Já parou para pensar como está seu humor hoje? Eufórico, cheio de ideias, querendo expor suas emoções? Ou a vontade é de nem sair da cama, rezar para não cruzar com nenhum conhecido pela rua? Essas alterações têm nome e, se estiverem atrapalhando a sua rotina, pode ser diagnosticada como Transtorno Bipolar (TB). A data para destacar a condição é celebrada dia 30 deste mês, com objetivo de conscientizar e incentivar pesquisas. Dados recentes da Organização Mundial da Saúde (OMS) estimam que a patologia afeta em torno de 2% da população, número que pode ser maior se considerados todos os subtipos.
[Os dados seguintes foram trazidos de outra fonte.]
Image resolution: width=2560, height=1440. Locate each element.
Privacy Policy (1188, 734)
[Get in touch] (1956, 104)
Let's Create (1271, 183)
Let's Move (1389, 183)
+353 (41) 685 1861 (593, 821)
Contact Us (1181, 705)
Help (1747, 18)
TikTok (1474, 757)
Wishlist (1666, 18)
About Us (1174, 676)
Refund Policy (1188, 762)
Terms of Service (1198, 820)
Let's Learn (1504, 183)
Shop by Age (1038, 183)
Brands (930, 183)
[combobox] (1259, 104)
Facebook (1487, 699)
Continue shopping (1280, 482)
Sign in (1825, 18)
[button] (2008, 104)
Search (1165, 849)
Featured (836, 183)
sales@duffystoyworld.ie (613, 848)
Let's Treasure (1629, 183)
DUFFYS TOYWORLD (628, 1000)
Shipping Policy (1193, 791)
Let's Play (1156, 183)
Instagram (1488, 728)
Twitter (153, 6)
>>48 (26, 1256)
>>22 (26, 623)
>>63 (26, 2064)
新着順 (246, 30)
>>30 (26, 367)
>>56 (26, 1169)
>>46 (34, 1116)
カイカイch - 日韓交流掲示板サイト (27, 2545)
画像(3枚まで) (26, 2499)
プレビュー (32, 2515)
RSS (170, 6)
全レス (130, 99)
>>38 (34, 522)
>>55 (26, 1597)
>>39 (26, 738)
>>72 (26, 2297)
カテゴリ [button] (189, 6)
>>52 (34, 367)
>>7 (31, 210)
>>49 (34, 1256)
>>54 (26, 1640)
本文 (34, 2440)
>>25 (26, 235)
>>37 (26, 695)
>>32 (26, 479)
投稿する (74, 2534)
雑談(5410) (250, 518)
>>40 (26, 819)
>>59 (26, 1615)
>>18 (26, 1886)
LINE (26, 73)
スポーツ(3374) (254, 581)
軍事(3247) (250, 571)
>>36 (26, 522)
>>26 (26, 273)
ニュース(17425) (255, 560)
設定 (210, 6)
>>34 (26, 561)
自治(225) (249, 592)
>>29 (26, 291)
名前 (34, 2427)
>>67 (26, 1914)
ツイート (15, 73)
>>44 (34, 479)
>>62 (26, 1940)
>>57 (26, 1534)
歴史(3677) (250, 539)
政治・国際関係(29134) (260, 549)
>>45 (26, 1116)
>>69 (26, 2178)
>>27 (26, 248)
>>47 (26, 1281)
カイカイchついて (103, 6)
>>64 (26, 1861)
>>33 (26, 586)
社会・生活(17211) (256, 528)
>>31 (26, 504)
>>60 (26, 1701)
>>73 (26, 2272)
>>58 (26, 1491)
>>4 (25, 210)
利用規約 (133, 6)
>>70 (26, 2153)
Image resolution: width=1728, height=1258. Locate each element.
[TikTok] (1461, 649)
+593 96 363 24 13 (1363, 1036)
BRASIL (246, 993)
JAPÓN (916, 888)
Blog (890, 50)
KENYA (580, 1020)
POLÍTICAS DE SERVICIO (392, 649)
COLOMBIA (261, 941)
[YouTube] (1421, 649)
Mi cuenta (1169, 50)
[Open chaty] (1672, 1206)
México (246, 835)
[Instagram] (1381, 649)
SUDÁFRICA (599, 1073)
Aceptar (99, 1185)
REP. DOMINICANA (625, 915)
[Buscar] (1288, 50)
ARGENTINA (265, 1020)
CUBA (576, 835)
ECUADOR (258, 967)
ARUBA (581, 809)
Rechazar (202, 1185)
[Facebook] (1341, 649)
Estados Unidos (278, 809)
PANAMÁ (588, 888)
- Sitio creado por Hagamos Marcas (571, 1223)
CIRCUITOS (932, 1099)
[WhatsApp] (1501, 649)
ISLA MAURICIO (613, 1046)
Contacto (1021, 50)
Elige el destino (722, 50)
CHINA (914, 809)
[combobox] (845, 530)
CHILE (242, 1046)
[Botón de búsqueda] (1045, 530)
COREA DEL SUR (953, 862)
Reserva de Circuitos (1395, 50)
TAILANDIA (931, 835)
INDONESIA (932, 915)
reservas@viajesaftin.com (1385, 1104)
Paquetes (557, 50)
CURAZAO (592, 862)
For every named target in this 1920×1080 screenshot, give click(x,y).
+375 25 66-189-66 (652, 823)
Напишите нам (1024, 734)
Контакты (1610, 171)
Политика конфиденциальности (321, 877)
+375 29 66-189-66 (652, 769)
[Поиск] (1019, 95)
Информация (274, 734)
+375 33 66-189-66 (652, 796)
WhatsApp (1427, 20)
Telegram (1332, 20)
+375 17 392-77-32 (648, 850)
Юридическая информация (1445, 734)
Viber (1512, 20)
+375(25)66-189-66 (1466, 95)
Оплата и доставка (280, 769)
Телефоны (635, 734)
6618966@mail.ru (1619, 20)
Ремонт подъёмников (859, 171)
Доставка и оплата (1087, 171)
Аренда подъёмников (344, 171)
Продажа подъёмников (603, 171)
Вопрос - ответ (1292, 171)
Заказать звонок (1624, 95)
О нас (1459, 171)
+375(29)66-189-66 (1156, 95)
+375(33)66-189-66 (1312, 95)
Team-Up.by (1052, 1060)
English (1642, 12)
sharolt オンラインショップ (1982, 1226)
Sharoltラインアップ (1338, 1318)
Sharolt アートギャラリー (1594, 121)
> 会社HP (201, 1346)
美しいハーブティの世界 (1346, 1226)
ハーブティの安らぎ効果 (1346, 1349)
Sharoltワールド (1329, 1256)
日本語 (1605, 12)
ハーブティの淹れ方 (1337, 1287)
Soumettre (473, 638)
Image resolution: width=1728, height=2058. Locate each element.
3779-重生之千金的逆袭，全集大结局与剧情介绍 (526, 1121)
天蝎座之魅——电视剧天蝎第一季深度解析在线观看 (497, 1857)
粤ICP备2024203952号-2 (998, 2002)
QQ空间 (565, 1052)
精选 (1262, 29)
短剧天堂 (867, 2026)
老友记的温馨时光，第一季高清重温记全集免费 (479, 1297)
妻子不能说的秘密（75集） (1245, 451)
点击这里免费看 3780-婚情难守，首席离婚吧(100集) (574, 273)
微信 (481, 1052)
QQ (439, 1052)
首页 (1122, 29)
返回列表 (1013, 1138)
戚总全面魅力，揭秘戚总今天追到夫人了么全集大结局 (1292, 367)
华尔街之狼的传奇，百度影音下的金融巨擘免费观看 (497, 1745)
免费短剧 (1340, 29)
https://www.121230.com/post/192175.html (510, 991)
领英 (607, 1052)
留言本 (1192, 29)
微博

Embora todos os avanços na área de saúde mental, a grande preocupação dos especialistas não está no preconceito de quem tem o diagnóstico, mas no acesso ao atendimento, diagnóstico e tratamento pela rede pública de saúde. A doutora em Saúde e Comportamento, diretora da Associação Brasileira de Transtorno Bipolar, psicóloga e professora da UCPel, Karen Jansen, é uma apaixonada pelo tema e está sempre em busca pelo bem-estar de quem é diagnosticado.

Ela conta que o Ministério da Saúde realiza várias campanhas contra o descrédito aos transtornos mentais. Mas para a psicóloga, pelo menos em Pelotas, há mais dificuldade de acesso ao tratamento do que as questões de preconceito. “Eu até brinco com os alunos em aula que estigma é coisa de quem pode pagar pelo tratamento, porque quem depende do SUS, da rede pública de saúde, embora os muitos esforços, não há estrutura e profissionais para atender toda a demanda de saúde mental”, pontua.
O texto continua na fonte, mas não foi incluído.